[Ursula by Honore de Balzac]@TWC D-Link book
Ursula

CHAPTER III
18/23

On Ursula's account he received no visitors in the morning, and never gave dinners, but his friends were at liberty to come to his house at six o'clock and stay till midnight.

The first-comers found the newspapers on the table and read them while awaiting the rest; or they sometimes sallied forth to meet the doctor if he were out for a walk.

This tranquil life was not a mere necessity of old age, it was the wise and careful scheme of a man of the world to keep his happiness untroubled by the curiosity of his heirs and the gossip of a little town.

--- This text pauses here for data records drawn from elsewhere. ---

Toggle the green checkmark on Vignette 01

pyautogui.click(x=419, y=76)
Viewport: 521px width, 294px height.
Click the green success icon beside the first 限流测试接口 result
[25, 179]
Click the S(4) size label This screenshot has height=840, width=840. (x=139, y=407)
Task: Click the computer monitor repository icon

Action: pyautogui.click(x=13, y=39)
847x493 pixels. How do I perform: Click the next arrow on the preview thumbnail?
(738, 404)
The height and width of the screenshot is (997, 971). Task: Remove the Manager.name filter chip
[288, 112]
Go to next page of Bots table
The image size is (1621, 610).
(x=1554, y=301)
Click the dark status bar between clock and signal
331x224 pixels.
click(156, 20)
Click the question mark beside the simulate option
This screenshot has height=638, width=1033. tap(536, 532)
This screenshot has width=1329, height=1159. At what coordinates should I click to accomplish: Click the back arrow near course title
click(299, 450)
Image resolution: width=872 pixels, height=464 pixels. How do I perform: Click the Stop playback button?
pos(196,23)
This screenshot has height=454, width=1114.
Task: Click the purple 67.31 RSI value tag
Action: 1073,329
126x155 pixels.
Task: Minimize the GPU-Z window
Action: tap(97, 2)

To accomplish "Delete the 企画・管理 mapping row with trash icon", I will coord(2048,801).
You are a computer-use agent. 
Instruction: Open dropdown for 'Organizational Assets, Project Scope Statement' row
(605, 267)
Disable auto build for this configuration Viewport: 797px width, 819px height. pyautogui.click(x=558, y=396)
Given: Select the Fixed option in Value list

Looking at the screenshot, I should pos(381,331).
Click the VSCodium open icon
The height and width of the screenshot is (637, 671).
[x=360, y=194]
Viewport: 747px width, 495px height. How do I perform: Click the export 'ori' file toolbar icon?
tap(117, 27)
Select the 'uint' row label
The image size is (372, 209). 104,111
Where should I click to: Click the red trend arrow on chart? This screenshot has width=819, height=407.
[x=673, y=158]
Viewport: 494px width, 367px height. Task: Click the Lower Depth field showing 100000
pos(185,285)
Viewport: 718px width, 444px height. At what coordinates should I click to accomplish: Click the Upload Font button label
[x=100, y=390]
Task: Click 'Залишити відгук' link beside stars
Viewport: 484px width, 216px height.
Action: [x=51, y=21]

He yielded nothing to that capricious goddess, public opinion, whose tyranny (one of the present great evils of France) was just beginning to establish its power and to make the whole nation a mere province.

So, as soon as the child was weaned and could walk alone, the doctor sent away the housekeeper whom his niece, Madame Minoret-Levrault had chosen for him, having discovered that she told her patroness everything that happened in his household.
Ursula's nurse, the widow of a poor workman (who possessed no name but a baptismal one, and who came from Bougival) had lost her last child, aged six months, just as the doctor, who knew her to be a good and honest creature, engaged her as wetnurse for Ursula.